This year’s last total lunar eclipse on Saturday presented a celestial spectacle for people all over the country, including those in the national capital, in the pre-dusk hours.
In a clear sky over the national capital, the full moon slowly slipped into the earth’s darker shadow starting just after 5.02 PM.
“The lunar eclipse started at 5:02 PM and could be seen with naked eyes,” Director of Nehru Planetarium, N Rathnasree said.
Astronomy enthusiasts and sky-gazers gathered at the Nehru Planetarium and India Gate to watch the moon’s bright white glow giving way to a cerise red.
Amateur Astronomers Association, in association with the Nehru Planetarium, had set up telescopes and cameras to enable people watch and take photographs of the celestial phenomenon.

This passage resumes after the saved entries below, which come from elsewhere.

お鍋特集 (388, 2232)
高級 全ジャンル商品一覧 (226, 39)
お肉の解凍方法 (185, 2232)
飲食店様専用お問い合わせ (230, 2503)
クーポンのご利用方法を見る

“It was a memorable experience. I saw the moon slipping into the darker shadow,” Shreyansh, a school student, said.
The maximum eclipse was seen at 20:01:50 PM IST.
The eclipse began at 5.02 PM and will end at 11.02 PM.
While the noticeable Umbra phase began at 6.15 PM, it will end at 9.48 PM.
The sunlight passing through the Earth’s atmosphere gave the lunar surface a deep reddish hue.
A lunar eclipse occurs when the earth in course of its orbit around the sun, comes between the moon and sun in such a way that moon is hidden in the shadow cast by earth.
This can occur only when the sun, earth and moon are aligned in a straight line, C. B. Devgun of Science Popularisation Association of Communicators and Educators (SPACE) said.
People living in eastern Africa, the Middle East, central Asia and western Australia will also able to watch the entire eclipse, from beginning to end, Arvind Paranjpye, scientific officer of Inter-University Centre for Astronomy and Astrophysics, said.